Pane e vino all’Antico Albergo della Canonica

Antonio Ghislanzoni (Lecco 1824 – Caprino Bergamasco 1893), patriota, cantante, giornalista, poeta e scrittore, che noi conosciamo principalmente per i libretti dell’Aida e della Forza del Destino, scritti per Verdi, ci ha lasciato un gustoso racconto umoristico pubblicato nel 1871 dal titolo “Un apostolo in missione” .
Nel secondo capitoletto narra di Augusto Regola, regio impiegato, padre di numerosa famiglia, che una sera del 28 settembre 1861 giunse a Canonica al Lambro per pernottare all’Antico Albergo. Il nostro uomo era solito fare un giro in Brianza di una settimana al tempo delle vacanze. La sua numerosa famiglia lo obbligava ad ingegnarsi, con mille stratagemmi economici, per riuscire a stare nel ridottissimo budget di spesa preventivato.
La sera dell’arrivo all’Antico Albergo, dopo aver scartato i piatti che l’ostessa consigliava adducendo vari motivi, l’impiegato regio ebbe un’idea eccellente.

“Vuole un bel pezzo di stufato ... numero uno, prima cottura?”
“Alla sera gli è un po’ pesante ... tanto più che qui in campagna bisogna andare a letto di buon’ora ...”
“Avrei dei funghi cotti alla spazzacamina” – dice l’ostessa.
“Eccellenti i funghi alla spazzacamina! Peccato che due ore fa abbiamo mangiato del latte a Biassono!”
I pesci fritti vengono rifiutati in grazia delle scaglie. Le uova perché indigeste alla sera.
I formaggini di capra perché troppo eccitanti. L’insalata perché troppo deprimente.
“Oh! Mi viene un’idea!” - esclama il signor Regola battendosi la fronte, come uomo galvanizzato da subita ispirazione – “Una cena poetica! Una cena di occasione! ... Se bevessimo ... del torbolino! ... Del torbolino dolce! Che ne dite, figliuoli? ... Quattro fette di pane nel torbolino : non è questa la migliore delle cene? … Da bravi! Attorno alla tavola! ... sedete ... La nostra brava cugina (l’ostessa) ci fornirà quattordici bicchieri puliti e due boccali ... no! ... basteranno sette bicchieri ... Il torbolino riscalda ... Dunque sette bicchieri ... del più fino! Due pagnotte di mistura! ... Ed ecco improvvisata una cena di nuovo genere ... una cena gustosa ... né troppo grave allo stomaco, né troppo leggiera ... Che ne dite, figliuoli?”

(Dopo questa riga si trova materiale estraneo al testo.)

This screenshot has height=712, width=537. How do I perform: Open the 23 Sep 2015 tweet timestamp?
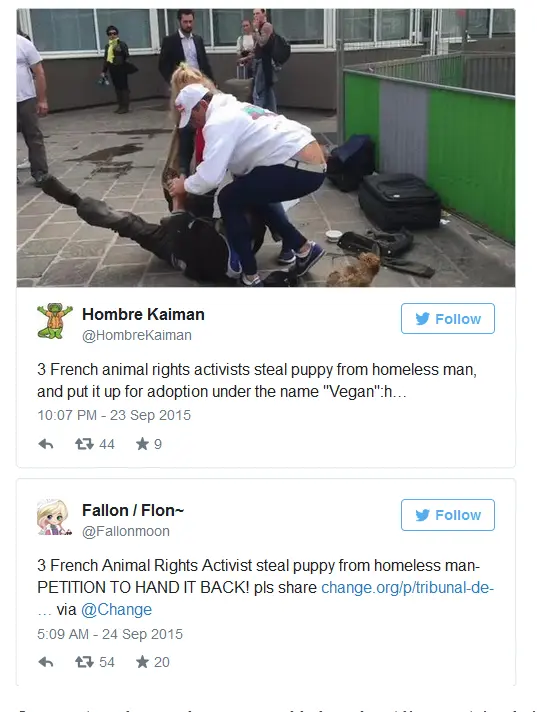[x=114, y=415]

Pane e vino dunque per Ghislanzoni non erano affatto una novità ma una popolarissima abitudine alimentare, senza dubbio dallo stesso autore molto praticata. Non dimentichiamo la sua abituale “scarsità di liquidi”: in una sua autobiografia ebbe a dire “In Italia la letteratura è mal retribuita: io vivrò e morrò bohème”.

Certamente oggi storciamo il naso nel leggere di un vino dato a dei fanciulli, ma andrebbe considerato che il torbolino più che un vino è ancora un mosto, un moscatello dolce non filtrato e non ancora del tutto fermentato, quasi un vin de pomm.